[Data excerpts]
····················
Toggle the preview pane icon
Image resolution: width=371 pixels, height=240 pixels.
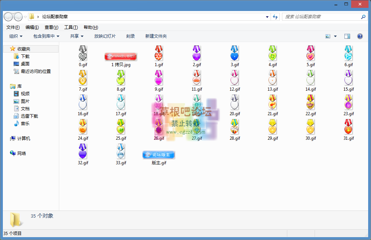(x=347, y=36)
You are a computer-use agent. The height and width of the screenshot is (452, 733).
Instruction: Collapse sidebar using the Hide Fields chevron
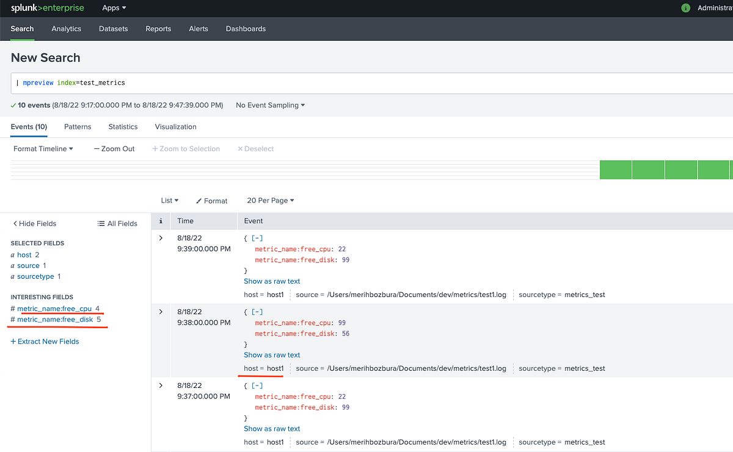click(13, 223)
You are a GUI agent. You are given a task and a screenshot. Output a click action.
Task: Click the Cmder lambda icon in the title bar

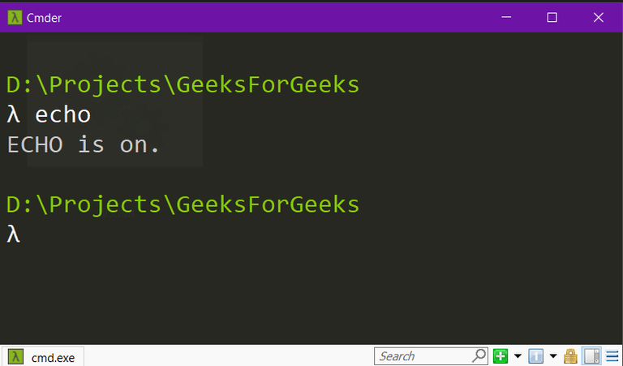[15, 17]
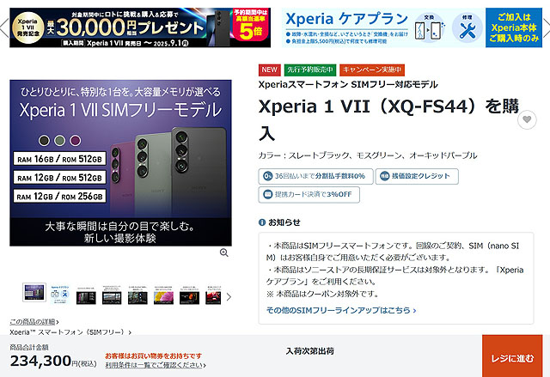Open Xperia スマートフォン（SIMフリー） breadcrumb link
Screen dimensions: 550x377
[x=70, y=331]
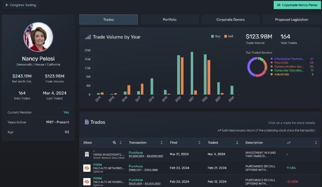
····················
ACTIVITY ▸ The entries above, without their pictures, should be written out exactly.

TASK OUTPUT ▸
Toggle the preview pane icon
Image resolution: width=371 pixels, height=240 pixels.
(x=347, y=36)
You are a computer-use agent. The height and width of the screenshot is (452, 733).
Instruction: Collapse sidebar using the Hide Fields chevron
click(13, 223)
You are a GUI agent. You are given a task and a screenshot. Output a click action.
Task: Click the Cmder lambda icon in the title bar

[15, 17]
Open Xperia スマートフォン（SIMフリー） breadcrumb link
Screen dimensions: 550x377
[x=70, y=331]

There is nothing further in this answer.